Without carrying over a single picture, write out the records below exactly.

Saved data entries:
····················
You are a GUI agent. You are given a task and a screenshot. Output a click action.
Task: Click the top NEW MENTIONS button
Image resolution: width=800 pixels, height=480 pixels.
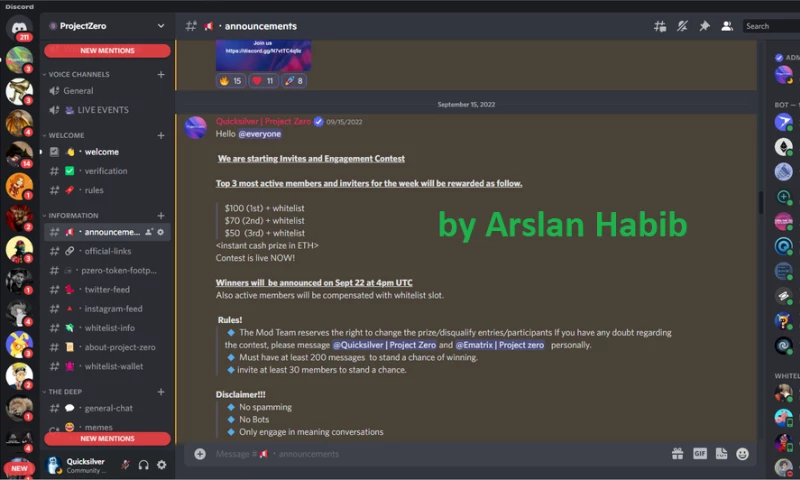point(107,50)
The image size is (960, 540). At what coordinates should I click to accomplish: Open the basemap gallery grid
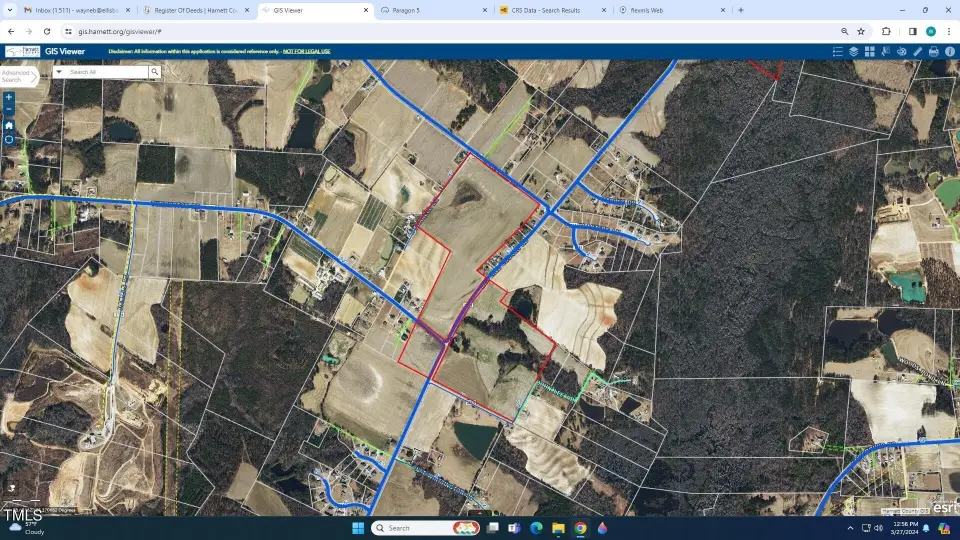tap(869, 51)
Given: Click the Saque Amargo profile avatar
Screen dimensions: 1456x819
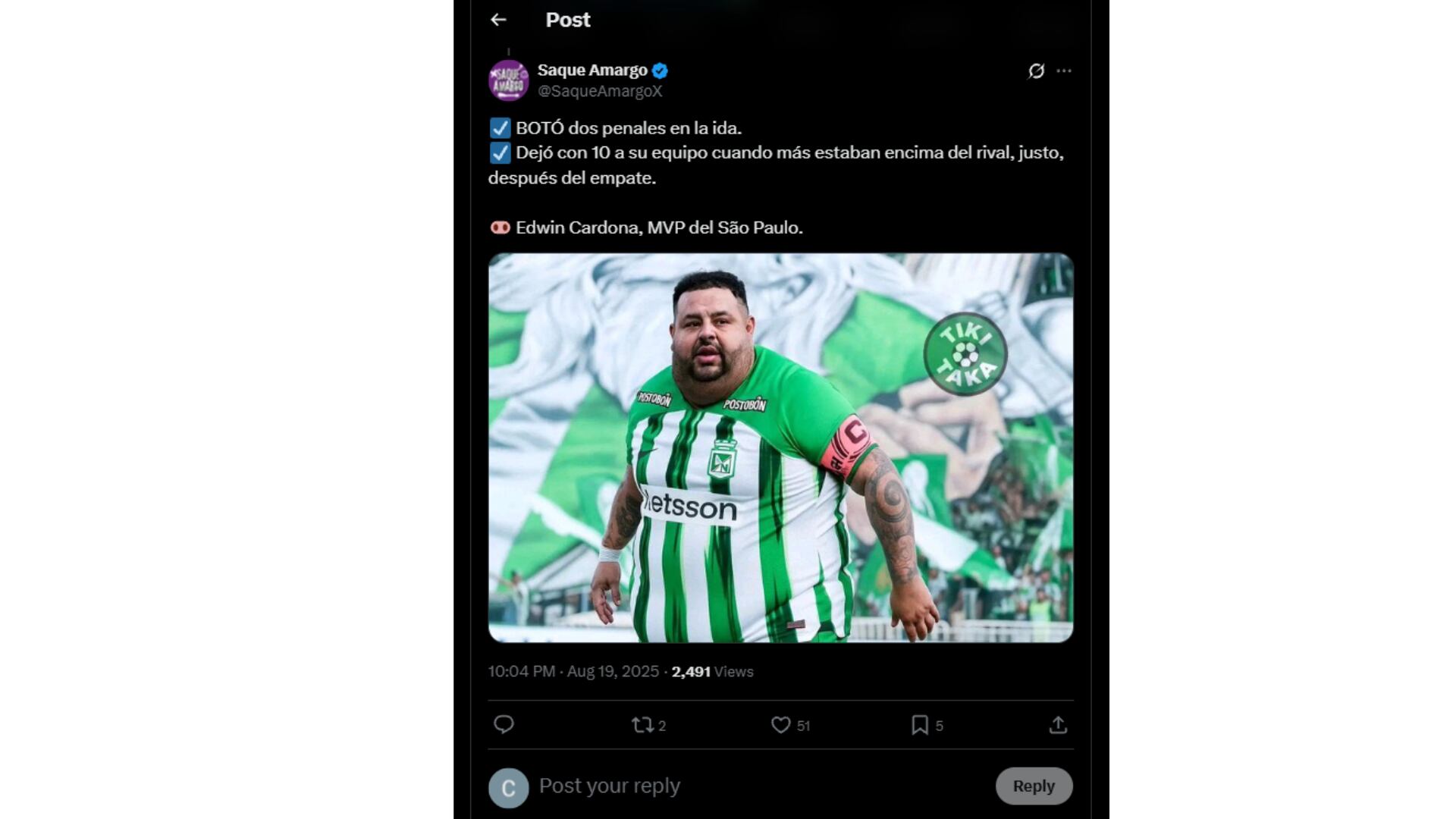Looking at the screenshot, I should (507, 80).
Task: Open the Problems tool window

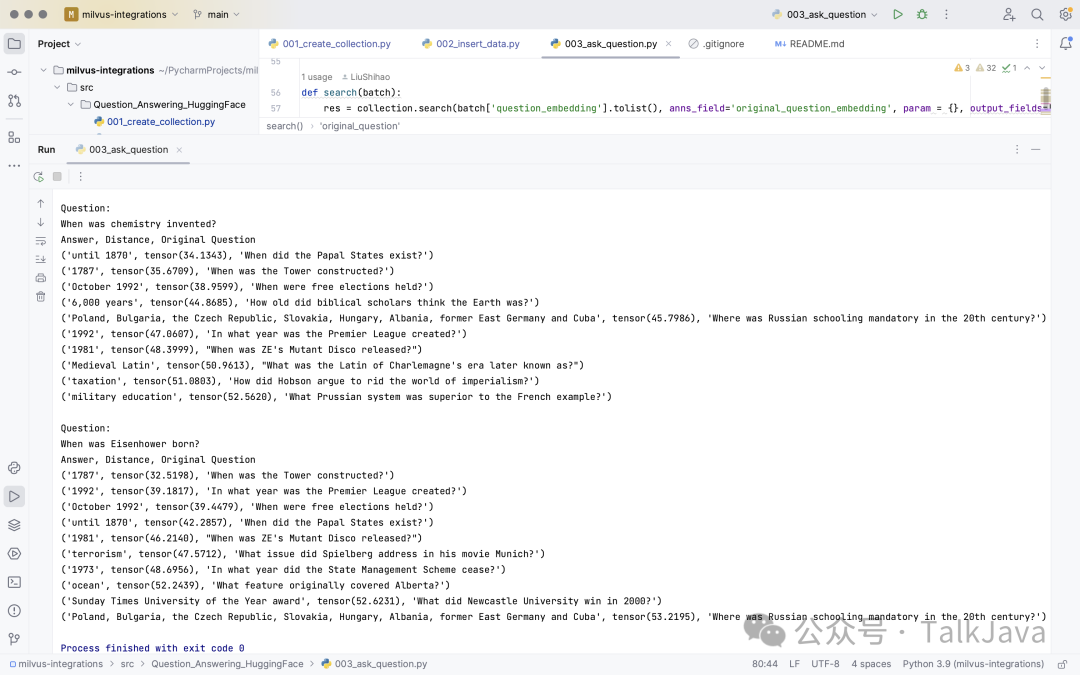Action: (x=14, y=610)
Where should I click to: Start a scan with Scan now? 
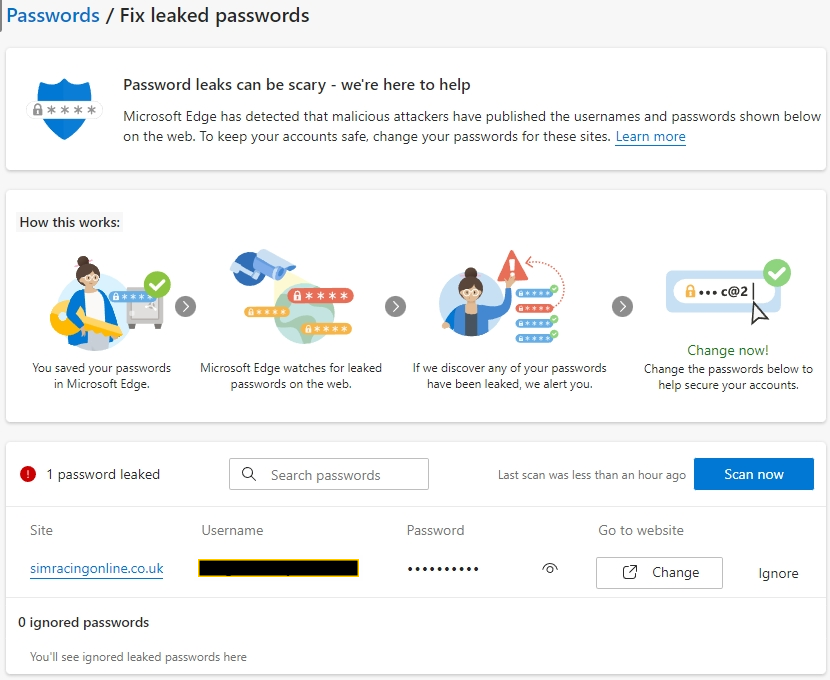754,474
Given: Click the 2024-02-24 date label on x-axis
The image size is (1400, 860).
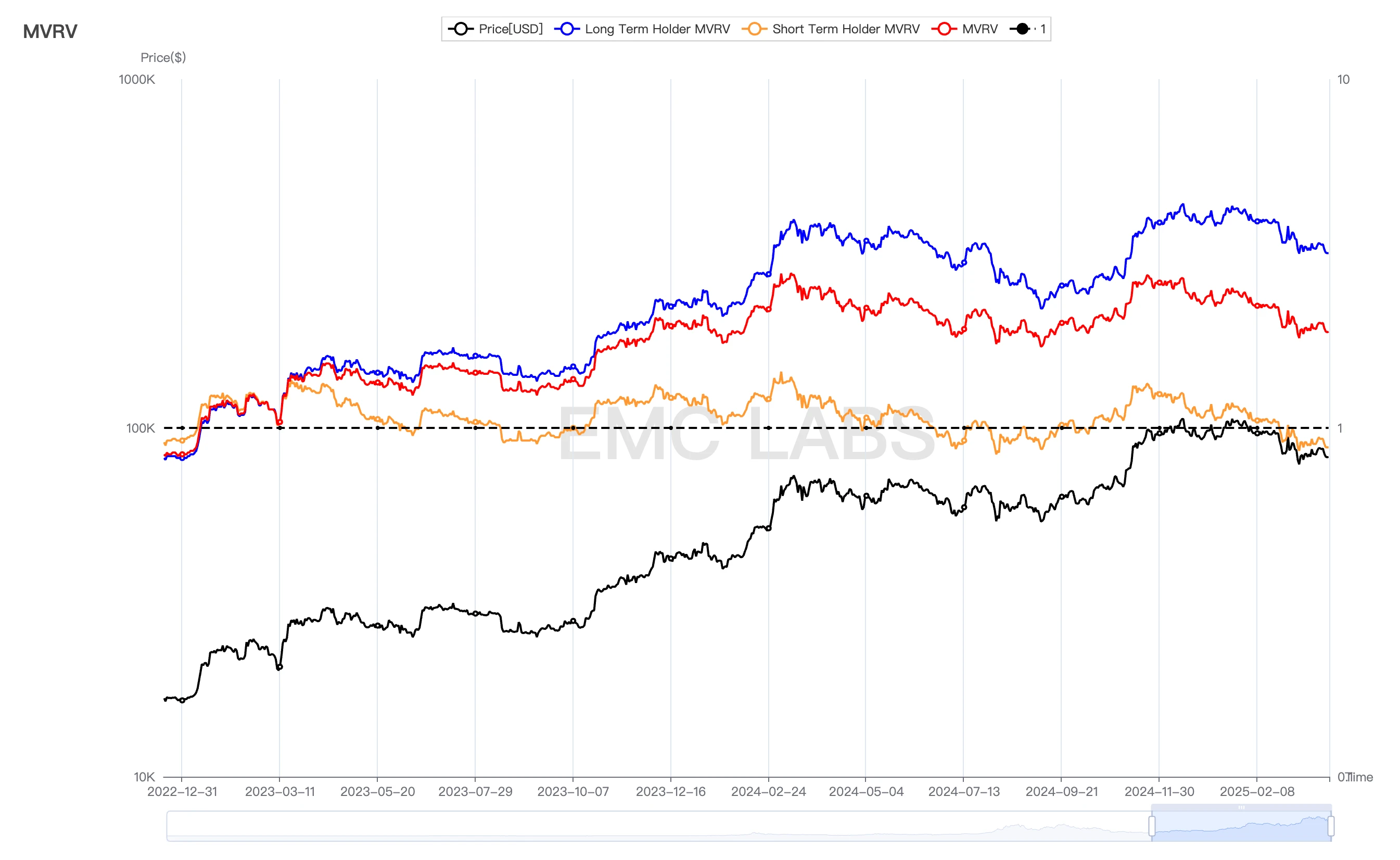Looking at the screenshot, I should coord(768,792).
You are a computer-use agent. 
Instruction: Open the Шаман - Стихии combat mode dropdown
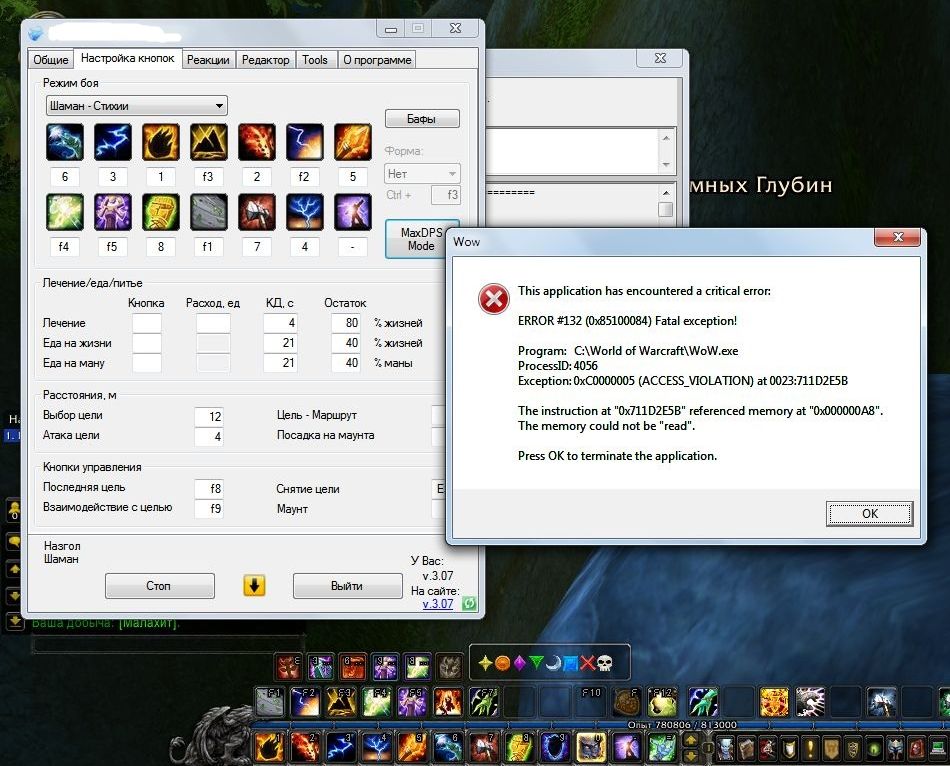tap(137, 106)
····················
Solution to this task →
You are a GUI agent. You are given a task and a screenshot. Output a click action.
Task: Click the top NEW MENTIONS button
Image resolution: width=800 pixels, height=480 pixels.
point(107,50)
The image size is (960, 540). At what coordinates should I click to accomplish: Open the basemap gallery grid
tap(869, 51)
Given: Click the Saque Amargo profile avatar
Screen dimensions: 1456x819
Looking at the screenshot, I should (507, 80).
Task: Open the Problems tool window

Action: (x=14, y=610)
Where should I click to: Start a scan with Scan now? 
754,474
Given: Click the 2024-02-24 date label on x-axis
The image size is (1400, 860).
Looking at the screenshot, I should coord(768,792).
You are a computer-use agent. 
Instruction: Open the Шаман - Стихии combat mode dropdown
tap(137, 106)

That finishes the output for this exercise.